Layer 5 — ML classifiers and vision challenges

The current frontier. Score-based risk models (reCAPTCHA v3-style), image classification puzzles (hCaptcha, Arkose’s FunCaptcha), behavioural ML that combines every signal from layers 1–4 into a per-request risk score. What it catches: attackers who haven’t adapted to a specific defence. What it still mostly catches today: solver farms that treat each challenge as an isolated API call.

Where this gets interesting — and where I think the frontier actually is — is the vision-capable agent question.

What vision-capable agents are changing

Two years ago, “identify every square containing a traffic light” was an asymmetric tax: seconds of human time, tens of seconds of compute time, cents of API cost to solve at scale. That asymmetry underwrote an entire category of defence.

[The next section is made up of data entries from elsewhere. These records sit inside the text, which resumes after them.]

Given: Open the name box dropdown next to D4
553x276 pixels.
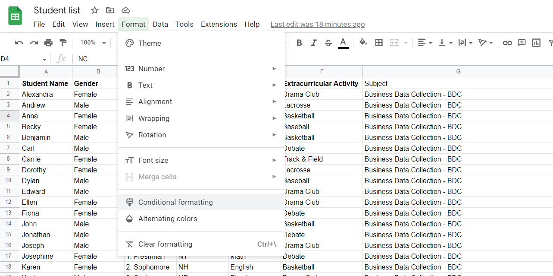Looking at the screenshot, I should coord(44,58).
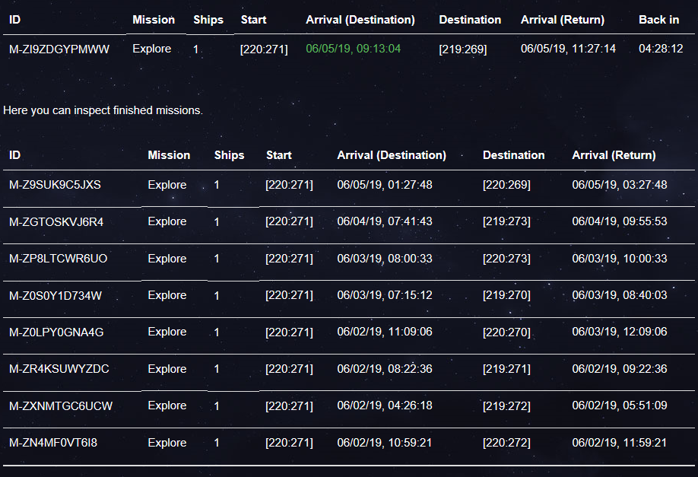Select destination coordinates [220:272]
Screen dimensions: 698x477
click(506, 443)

It’s collapsing. Commodity vision-language models now classify standard CAPTCHA images at near-zero marginal cost. A local Qwen2.5-VL on a consumer GPU solves the same puzzles for effectively free once the model is loaded. The cost-per-solve curve that defenders priced their controls against two years ago no longer describes the current attacker.

This doesn’t mean vision challenges are dead. It means the specific class of “classify this static image” is mostly spent, and the defences that still work are the ones that:

  • Require multi-step interaction over time — a vision model can see the puzzle, but solving it requires a sequence of actions whose cost compounds.
  • Combine the visual challenge with a behavioural one — drag this slider in a way that looks human, which a VLM can propose but a dumb executor can’t convincingly perform.
  • Push the cost onto hardware the attacker doesn’t control at scale — on-device attestation, TPM-signed challenges, WebAuthn flows.

The honest read is that this is an active adversarial ML problem now, not a signatures problem. Both sides train models. The defender’s advantage is labelled data from their own traffic; the attacker’s advantage is a generative model that generalises across targets. Whose advantage is bigger depends on the scale and sophistication of both.

What a builder should be thinking about

Practical framing I wish I’d had earlier:

  1. Measure attacker cost per success, not detection rate. A defence that catches 60% of bots but doubles the attacker’s per-request cost may be better than one that catches 95% with zero cost impact on the other 5%.
  2. Defence in depth, not a single flagship signal. Each layer is individually beatable. What matters is the stack cost.
  3. Instrument the feedback loop. Detection feeds training feeds detection. Static rule sets rot in months against an attacker who iterates.
  4. The legitimate-user cost is the real constraint. A control that adds 2% friction to checkout costs more real revenue than whatever bots you were catching. This is the calculation most vendors won’t do for you.
  5. Watch the cost curve of general-purpose AI. Every time the price of “look at a screen and decide what to do” drops another order of magnitude, an entire category of defence needs to be re-costed. That’s the meta-trend.

What’s still unsolved

Three honest gaps, in order of how much they bother me:

  • Vision-capable agents running locally at zero marginal cost. A $400 consumer GPU running a 4B-ish VLM defeats most image-based challenges today for free. The ten-years-from-now version of this is worse, not better.
  • Behavioural models need data defenders don’t always have. If you’re not at scale, your baseline for “what normal users look like” is too noisy to separate signal from noise. This disadvantages smaller defenders structurally.
  • Some attacks can’t be stopped at the edge. A well-funded attacker who behaves exactly like a human user is a user to the edge. The detection has to move downstream — into transaction graphs, trust signals, post-hoc anomaly detection — and those live in different parts of the stack than most bot-defence products sell into.

None of this is bleak. It’s the normal shape of an adversarial problem: the solved part keeps expanding, the frontier keeps moving, and the good defenders are the ones who plan for the next shift rather than optimising the last one.